◆ SET EXERCISE ◆
Which lines in the data below contain the string "seen"? List every one of them.

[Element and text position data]
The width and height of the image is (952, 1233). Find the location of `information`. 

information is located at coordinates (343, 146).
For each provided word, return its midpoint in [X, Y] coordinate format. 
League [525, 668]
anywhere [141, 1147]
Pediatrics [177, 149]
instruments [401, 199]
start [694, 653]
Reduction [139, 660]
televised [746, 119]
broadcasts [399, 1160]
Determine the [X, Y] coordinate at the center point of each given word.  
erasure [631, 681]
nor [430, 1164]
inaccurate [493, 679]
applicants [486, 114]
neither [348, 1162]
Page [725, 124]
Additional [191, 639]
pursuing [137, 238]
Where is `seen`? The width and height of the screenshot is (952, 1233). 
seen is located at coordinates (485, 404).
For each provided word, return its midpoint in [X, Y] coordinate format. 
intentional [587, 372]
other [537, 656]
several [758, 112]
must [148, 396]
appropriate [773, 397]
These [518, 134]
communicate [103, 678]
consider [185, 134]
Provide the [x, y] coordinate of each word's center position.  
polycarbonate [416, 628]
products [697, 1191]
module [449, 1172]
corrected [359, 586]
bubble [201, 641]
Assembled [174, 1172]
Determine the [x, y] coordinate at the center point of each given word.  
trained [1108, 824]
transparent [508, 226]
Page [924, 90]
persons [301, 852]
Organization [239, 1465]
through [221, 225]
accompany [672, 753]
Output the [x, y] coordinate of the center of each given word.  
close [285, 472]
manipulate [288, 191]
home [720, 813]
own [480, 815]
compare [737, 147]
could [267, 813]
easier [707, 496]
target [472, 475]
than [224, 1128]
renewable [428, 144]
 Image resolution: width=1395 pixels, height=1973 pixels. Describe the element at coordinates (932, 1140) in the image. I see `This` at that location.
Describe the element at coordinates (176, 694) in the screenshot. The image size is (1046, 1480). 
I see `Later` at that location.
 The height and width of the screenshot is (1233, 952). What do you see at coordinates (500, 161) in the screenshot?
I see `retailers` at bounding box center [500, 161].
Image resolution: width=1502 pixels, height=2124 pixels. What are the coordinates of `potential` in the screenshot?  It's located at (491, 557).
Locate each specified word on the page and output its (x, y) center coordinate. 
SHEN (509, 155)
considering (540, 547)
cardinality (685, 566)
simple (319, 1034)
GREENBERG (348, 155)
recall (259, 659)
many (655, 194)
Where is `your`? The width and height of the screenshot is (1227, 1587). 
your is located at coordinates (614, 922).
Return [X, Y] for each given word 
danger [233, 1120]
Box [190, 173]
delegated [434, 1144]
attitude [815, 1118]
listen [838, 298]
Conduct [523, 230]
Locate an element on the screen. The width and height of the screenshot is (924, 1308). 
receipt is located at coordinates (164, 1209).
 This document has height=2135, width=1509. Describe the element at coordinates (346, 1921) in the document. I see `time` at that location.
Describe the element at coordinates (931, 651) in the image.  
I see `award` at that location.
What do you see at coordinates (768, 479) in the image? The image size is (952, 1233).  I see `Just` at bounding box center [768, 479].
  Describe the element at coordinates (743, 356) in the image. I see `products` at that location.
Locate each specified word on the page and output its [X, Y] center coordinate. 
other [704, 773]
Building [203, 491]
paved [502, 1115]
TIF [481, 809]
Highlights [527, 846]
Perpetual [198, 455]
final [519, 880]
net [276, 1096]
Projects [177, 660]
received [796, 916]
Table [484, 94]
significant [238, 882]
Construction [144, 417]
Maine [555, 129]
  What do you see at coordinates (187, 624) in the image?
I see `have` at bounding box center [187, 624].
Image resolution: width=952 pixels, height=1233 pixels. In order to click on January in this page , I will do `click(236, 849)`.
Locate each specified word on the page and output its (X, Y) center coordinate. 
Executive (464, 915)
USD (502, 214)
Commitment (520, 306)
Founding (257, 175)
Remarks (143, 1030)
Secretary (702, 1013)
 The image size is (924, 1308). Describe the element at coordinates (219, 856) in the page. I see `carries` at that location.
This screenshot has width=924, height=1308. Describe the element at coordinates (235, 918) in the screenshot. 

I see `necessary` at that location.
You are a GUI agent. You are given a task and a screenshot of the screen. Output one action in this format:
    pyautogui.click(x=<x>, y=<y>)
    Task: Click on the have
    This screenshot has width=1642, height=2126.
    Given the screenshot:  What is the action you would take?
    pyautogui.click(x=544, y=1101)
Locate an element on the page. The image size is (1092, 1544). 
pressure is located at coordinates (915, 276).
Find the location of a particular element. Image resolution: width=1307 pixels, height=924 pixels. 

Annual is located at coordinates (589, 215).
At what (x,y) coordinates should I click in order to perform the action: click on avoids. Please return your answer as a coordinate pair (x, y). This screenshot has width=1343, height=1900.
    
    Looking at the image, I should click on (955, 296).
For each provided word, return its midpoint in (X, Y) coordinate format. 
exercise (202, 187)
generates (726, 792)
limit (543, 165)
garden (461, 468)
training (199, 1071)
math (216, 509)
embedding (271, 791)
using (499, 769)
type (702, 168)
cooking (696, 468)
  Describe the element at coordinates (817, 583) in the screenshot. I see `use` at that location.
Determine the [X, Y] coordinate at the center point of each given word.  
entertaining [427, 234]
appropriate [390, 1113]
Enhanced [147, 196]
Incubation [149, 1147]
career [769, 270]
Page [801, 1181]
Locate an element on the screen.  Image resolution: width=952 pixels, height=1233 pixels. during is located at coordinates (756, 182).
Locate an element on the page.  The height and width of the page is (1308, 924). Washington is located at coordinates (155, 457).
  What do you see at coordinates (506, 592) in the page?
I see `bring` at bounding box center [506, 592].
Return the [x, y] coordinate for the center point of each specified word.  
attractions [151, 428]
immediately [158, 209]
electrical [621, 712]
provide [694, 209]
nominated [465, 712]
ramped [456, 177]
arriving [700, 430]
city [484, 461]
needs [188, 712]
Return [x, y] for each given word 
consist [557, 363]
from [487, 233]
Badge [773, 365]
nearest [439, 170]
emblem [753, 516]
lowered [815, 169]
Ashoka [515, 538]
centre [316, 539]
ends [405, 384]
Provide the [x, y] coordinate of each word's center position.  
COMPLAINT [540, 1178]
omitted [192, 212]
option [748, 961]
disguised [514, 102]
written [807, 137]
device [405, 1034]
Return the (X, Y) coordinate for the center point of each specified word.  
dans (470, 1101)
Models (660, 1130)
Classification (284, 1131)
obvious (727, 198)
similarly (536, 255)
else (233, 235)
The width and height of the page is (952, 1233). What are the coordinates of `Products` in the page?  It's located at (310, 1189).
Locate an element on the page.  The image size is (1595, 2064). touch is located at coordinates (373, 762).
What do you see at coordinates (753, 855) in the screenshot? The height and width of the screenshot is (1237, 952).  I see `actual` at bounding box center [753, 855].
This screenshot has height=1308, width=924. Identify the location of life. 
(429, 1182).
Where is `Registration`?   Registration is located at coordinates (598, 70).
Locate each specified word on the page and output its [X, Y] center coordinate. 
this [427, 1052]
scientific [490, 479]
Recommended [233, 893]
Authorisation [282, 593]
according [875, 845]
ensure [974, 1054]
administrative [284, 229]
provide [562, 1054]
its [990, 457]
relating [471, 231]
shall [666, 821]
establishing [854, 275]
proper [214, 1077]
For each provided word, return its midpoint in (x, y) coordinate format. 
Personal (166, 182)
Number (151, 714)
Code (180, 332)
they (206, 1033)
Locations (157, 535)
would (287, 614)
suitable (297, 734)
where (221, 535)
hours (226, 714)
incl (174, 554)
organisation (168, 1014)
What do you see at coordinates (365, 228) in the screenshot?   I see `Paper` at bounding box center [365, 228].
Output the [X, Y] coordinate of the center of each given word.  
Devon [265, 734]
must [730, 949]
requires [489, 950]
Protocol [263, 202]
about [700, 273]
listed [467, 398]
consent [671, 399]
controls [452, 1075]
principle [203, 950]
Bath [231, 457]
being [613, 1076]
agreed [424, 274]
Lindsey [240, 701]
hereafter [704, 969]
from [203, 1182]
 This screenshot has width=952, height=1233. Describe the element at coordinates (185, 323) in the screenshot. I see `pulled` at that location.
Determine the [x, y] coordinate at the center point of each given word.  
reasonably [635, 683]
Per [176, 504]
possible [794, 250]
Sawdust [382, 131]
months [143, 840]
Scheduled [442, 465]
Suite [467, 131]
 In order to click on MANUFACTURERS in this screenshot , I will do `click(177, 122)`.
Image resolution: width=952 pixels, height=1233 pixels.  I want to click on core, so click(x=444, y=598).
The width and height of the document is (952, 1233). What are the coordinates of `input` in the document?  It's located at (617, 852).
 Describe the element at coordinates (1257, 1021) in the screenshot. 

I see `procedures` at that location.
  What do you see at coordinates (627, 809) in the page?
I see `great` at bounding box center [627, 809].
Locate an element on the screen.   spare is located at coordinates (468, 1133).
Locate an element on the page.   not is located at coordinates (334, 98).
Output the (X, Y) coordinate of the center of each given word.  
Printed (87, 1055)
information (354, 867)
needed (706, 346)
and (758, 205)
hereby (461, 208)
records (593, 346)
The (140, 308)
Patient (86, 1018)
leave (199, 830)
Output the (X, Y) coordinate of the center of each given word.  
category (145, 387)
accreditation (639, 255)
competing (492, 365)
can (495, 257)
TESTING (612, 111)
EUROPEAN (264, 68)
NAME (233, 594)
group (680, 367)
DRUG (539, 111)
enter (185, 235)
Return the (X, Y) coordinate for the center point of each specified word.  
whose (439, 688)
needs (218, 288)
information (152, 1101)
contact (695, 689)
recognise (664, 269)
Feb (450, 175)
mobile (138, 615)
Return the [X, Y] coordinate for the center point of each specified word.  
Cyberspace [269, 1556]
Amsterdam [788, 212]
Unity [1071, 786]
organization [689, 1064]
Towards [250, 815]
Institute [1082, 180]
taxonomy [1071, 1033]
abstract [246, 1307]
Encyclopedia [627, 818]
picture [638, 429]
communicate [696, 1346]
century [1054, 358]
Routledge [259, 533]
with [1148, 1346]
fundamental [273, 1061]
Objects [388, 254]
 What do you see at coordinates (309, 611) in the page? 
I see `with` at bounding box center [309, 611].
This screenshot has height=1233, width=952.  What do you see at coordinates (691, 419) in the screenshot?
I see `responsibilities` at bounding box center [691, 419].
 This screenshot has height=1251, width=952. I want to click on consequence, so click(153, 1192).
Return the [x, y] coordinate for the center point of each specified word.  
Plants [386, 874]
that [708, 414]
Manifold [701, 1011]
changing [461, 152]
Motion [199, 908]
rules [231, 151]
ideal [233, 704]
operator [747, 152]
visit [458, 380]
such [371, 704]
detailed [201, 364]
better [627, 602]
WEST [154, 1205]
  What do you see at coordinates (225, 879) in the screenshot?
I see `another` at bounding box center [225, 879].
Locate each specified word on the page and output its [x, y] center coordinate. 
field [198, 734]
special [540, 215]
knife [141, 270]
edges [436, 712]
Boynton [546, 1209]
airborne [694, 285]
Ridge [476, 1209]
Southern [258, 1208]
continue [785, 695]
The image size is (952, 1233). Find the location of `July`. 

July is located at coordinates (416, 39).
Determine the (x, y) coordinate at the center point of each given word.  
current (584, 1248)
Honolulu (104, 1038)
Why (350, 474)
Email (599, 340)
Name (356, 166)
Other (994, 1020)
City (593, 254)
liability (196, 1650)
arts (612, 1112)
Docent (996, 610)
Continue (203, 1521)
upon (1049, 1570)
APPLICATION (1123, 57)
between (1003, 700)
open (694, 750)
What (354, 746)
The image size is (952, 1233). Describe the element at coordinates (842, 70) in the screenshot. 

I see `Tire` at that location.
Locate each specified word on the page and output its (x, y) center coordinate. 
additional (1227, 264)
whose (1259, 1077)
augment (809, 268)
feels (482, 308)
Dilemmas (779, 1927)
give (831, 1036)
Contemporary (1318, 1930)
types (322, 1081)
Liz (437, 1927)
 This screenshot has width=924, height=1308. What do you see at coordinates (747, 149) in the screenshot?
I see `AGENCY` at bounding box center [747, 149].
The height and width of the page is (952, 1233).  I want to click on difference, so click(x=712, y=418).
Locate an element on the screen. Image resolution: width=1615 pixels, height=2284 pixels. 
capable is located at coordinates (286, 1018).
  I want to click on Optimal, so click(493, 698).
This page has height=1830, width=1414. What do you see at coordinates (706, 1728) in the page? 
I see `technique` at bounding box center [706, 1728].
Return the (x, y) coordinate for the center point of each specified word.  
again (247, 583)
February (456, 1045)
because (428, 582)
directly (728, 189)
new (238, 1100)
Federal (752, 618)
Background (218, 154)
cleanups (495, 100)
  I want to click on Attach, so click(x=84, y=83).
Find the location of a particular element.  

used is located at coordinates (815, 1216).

◆ SOLUTION BELOW ◆
Where is `seen`? The width and height of the screenshot is (952, 1233). 
seen is located at coordinates (485, 404).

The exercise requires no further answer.